Hervé Bazin
Bazin, Hervé
(pseudonym of Jean Pierre Marie Hervé-Bazin). Born Apr. 17, 1911, at Angers. French writer. Studied at the Sorbonne. Broke from his bourgeois family background; took up “manual” labor.
Bazin’s collections of verse include Parts (1933), Faces (1934), Days (1947), Chasing After Iris (1948), and Moods (1953). He chastises the private lives of the bourgeoisie in his novel Beating Your Head Against the Wall (1949) and in his realistic two-part novel series The Rezeau Family (Russian translation, 1965), where the system of domestic torments (vol. 1, Serpent in the Fist, 1948) gives rise to the moral and ethical revolt of a youth of the 20th century who rejects the parasitic way of life and dog-eat-dog morality (vol. 2, Death of a Pony, 1950).

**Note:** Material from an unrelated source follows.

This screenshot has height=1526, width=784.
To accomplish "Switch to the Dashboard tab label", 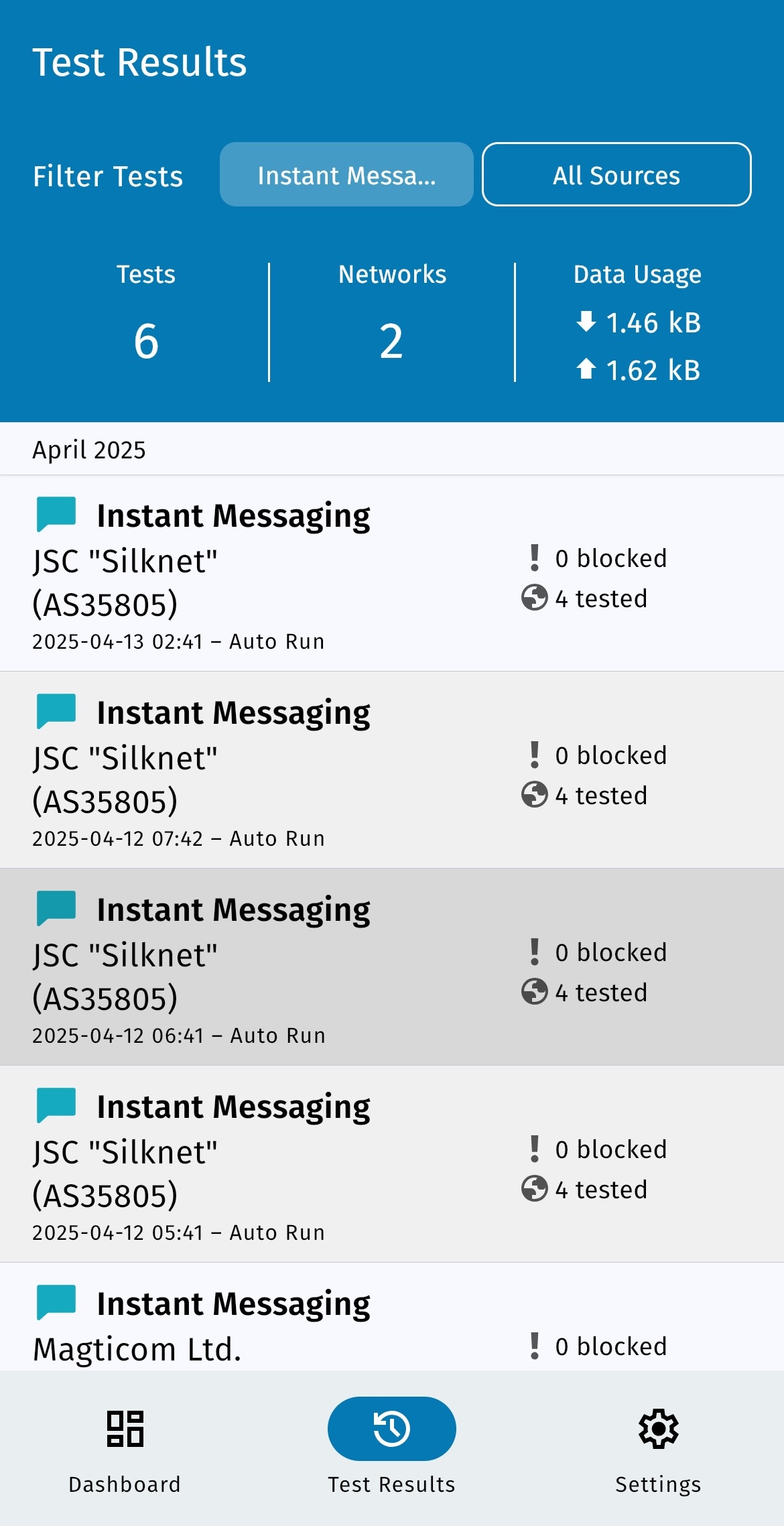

Bazin counterposes to the bourgeoisie gone wild, the selflessness of the poor or of the intellectuals (the collection of novellas The Marriage Bureau, 1951) and their self-sacrificing qualities (the novel Arise and Go, 1952; Russian translation, 1965) and parental feelings (In the Name of the Son, 1960; Russian translation, 1964), and their goodness (the collection of novellas Hats Off, 1963). At times, Bazin paid tribute to naturalism, as in the novel Oil on the Fire (1954). The main element in his work is the condemnation of the bourgeois family and of the destructive power of money and things (the novel Conjugal Life, 1967). Since 1958, Bazin has been a member of the Goncourt Academy.
WORKS
Plumons I’oiseau: Divertissement. Paris, 1966.REFERENCES
Evnina, E. M. Sovremennyi frantsuzskii roman. Moscow, 1962.Anglade, J. Hervé Bazin. Paris, 1962.